### ABOUT THIS EXERCISE
Output exactly what appears from the line containing "Instruction: Click the bar chart Game icon" to the end of the data below, and nothing more.

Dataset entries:
- Opening Delimiter -

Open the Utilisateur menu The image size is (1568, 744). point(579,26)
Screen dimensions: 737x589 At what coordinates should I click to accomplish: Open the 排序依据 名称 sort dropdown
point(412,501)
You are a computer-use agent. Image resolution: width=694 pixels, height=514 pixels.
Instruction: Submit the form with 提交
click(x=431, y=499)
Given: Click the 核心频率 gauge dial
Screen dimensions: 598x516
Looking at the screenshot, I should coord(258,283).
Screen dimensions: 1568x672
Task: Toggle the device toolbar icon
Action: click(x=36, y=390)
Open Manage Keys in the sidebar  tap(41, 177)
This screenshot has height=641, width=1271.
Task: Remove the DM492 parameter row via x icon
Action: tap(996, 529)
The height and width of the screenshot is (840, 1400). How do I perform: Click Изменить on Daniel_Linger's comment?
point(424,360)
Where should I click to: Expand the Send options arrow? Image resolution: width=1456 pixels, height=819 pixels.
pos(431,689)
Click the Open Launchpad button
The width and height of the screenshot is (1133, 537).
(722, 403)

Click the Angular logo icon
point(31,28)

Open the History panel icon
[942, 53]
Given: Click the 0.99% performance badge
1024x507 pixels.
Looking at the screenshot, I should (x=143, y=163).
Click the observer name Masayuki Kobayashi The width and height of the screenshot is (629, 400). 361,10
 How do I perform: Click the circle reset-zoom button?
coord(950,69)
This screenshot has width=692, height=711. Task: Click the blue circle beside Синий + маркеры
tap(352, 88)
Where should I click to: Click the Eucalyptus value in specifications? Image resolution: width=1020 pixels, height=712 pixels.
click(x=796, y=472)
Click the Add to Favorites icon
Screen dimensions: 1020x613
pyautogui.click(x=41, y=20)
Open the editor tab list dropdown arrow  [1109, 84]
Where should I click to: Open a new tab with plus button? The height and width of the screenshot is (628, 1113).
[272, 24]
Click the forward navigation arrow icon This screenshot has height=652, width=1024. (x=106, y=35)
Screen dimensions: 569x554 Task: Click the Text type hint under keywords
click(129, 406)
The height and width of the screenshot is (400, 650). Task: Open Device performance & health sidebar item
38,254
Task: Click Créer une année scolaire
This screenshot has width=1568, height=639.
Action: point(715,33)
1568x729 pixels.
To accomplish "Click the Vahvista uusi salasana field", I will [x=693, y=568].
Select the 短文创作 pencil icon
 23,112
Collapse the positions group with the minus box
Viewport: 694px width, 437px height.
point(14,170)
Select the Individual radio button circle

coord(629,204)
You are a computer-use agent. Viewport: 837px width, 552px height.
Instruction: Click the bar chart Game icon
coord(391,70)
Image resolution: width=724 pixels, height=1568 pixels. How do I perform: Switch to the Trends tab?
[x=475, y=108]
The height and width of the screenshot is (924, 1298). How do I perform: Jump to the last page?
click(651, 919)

- Closing Delimiter -

### ANSWER SPACE
Instruction: Click the bar chart Game icon
coord(391,70)
Image resolution: width=724 pixels, height=1568 pixels. How do I perform: Switch to the Trends tab?
[x=475, y=108]
The height and width of the screenshot is (924, 1298). How do I perform: Jump to the last page?
click(651, 919)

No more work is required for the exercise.